Inilah 17 Indikator Larangan Penyalahgunaan Anak Dalam Politik

Daftar Penduduk Pemilih Potensial Pemilu (DP4) tahun 2020 ini mencapai 456.256 anak yang masuk kategori pemilih adalah usia 17 tahun atau pernah sudah menikah.
Data itu diperoleh dari Kementerian Dalam Negeri (Kemendagri) yang di serahkan validasinya ke Komisi Pemilihan Umum (KPU).

Untuk itu, Komisi Perlindungan Anak Indonesia (KPAI), Kementerian Pemberdayaan Perempuan dan Perlindungan Anak (KPPPA), Komisi Pemilihan Umum (KPU), Badan Pengawas Pemilu (Bawaslu)
bersepakat membuat surat edaran bersama tentang Pemilihan Gubernur, Bupati dan Walikota yang ramah anak 2020 pada Rabu (9/10) kemarin.

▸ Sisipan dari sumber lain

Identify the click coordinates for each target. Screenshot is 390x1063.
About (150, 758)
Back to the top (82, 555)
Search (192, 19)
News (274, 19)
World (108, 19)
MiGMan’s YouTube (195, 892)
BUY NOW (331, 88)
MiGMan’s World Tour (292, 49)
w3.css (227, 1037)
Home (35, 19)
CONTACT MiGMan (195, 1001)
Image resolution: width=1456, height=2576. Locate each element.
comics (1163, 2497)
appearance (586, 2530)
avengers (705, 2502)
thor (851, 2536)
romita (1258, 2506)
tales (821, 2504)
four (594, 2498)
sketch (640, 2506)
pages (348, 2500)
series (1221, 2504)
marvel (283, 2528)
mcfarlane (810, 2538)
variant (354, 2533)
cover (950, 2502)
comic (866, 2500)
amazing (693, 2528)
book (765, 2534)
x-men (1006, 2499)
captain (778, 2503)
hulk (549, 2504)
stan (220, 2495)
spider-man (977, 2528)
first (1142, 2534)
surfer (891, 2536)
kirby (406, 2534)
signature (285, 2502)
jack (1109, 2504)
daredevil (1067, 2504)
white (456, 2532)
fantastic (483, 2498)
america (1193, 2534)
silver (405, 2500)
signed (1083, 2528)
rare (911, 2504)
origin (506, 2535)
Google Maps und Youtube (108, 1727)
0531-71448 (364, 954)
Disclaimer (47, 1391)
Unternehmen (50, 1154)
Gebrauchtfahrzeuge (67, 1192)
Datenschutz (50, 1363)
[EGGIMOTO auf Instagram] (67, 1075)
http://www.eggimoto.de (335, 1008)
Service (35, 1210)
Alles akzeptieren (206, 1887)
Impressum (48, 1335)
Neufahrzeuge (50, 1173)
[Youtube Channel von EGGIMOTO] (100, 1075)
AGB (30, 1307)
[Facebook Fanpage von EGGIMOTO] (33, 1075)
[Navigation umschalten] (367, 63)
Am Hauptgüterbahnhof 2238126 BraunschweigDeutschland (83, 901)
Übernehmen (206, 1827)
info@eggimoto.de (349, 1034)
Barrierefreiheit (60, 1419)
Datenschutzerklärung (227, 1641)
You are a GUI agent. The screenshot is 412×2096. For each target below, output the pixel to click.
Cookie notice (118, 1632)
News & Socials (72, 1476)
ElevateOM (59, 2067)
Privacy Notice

Dalam pembuka acara tersebut Susanto Ketua KPAI menghimbau calon kepala daerah agar dapat melaksanakan 17 indikator yang dirumuskan dalam surat edaran bersama dalam rangka Pilkada Ramah Anak.

“Dengan kesepakatan bersama ini, Calon Kepala Daerah dituntut memiliki visi dan misi perlindungan anak di 270 daerah yang menyelenggarakan Pilkada,” ujar Susanto.

Sementara itu, Kepala Divisi Pengawasan Monitoring dan Evaluasi (Kadivwasmonev) KPAI, Jasra Putra mengatakan surat edaran bersama ini menekankan 17 indikator bentuk bentuk penyalahgunaan anak dalam politik.

“Sepanjang 2019, KPAI melakukan pengawasan terkait temuan pelibatan anak dalam kampanye. Yang menjadi catatan kelam kita semua, seperti pasca penetapan pemilu kita menjadi saksi 4 anak ditembak dan meninggal, yang sampai sekarang kita tidak bisa menemukan pelakunya. Belum lagi barisan 55 kasus yang masih menjadi catatan KPAI,” ungkap Jasra dalam keterangannya di Jakarta, Jumat (11/10/2020).

Berdasarkan temuan KPAI dalam penyalahgunaan anak dalam kegiatan politik di 2014 ada 248 kasus sedangkan 2019 ada 55 kasus. Meski turun, namun fakta lapangan 2019 jumlah kehadiran anak lebih massif karena kampanye terbuka dan panjang berbulan bulan pada 2019..

“Untuk itu hasil pengawasan ini, di 2020 kami memasukkan point tambahan selain pengawasan yaitu upaya pencegahan pelibatan anak, penyalahgunaan anak dalam kegiatan politik. Bahkan dimasukkan penyelesaian kasus jika terjadi pelanggaran. Dengan 17 indikator tersebut,” kata dia.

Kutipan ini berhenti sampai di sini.